Gülse Birsel: Ekmeği suçluluk duygusuyla ve buğdayının özgeçmişini sorarak yiyoruz

Gülse Birsel: Ekmeği suçluluk duygusuyla ve buğdayının özgeçmişini sorarak yiyoruz

Sağlıklı yaşam konusunda her platformdan  zihnimize tıkıştırılmaya çalışılan bilgilere çarpmamak imkansız. Bizi bizden çok düşünen uzmanlar, her gün yeni mucizevi bir bilgiyle karşımızda. Ekranda, gazetede ve sosyal medyada bir dolu YouTuber'dan heyecanlı ve etkileyici ses tonuyla öneriler dinliyoruz. Sağlıklı ve uzun yaşamın sırrı nedir ? Hürriyet yazarı Gülse Birsel kendi yaşamından örneklerle sağlık üzerine tellallık yapanları ti'ye aldı. "Yediğiniz içtiğiniz sizin olsun, kafanızın peşinden gidin!" diyen Birsel, "!Ekmeği suçluluk duygusuyla ve buğdayının özgeçmişini sorarak yiyoruz. Siyez buğdayı mı? Peki, ekşi maya mı? Ekmek birkaç sayfada hayat hikâyesini özetleyebilir mi?!" diye yazdı.  

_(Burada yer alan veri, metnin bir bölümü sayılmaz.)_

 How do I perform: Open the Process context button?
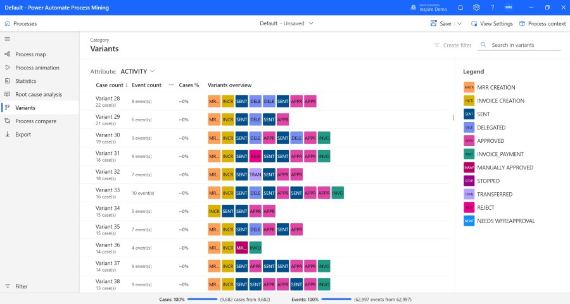[x=542, y=23]
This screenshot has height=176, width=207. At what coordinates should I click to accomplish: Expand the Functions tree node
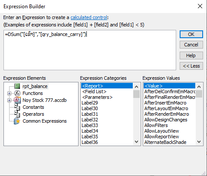coord(9,93)
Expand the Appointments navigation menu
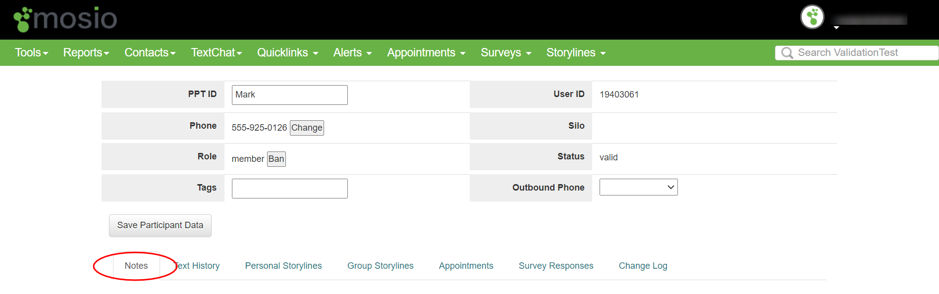 pos(426,52)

Gülse Birsel'in "Yediğiniz içtiğiniz sizin olsun, kafanızın peşinden gidin!" başlığıyla (12 Eylül 2018)  yayımlanan yazısı şöyle: 

"Etlerde şarbon var korkusunu atlatmaya çalışırken, bu konunun meraklıları ve vejetaryenler yediğimiz etlerin nasıl elde edildiğini, hayvanların nasıl yaşadığını, sütlerin nasıl sağıldığını deşifre ettiler.

Gerçekten birkaç video daha seyretsem kebaba tövbe edebilirdim! Zaten etlerimizin antibiyotik dolu olduğunu biliyorduk da...

Tavukların gezenini geçtik, ayakta durabileni bile çok azmış. E onların yumurtalarından ne hayır gelecek?

Hamurişi zaten uzun süredir büyük töhmet altında! Ekmeği suçluluk duygusuyla ve buğdayının özgeçmişini sorarak yiyoruz. Siyez buğdayı mı? Peki, ekşi maya mı? Ekmek birkaç sayfada hayat hikâyesini özetleyebilir mi?!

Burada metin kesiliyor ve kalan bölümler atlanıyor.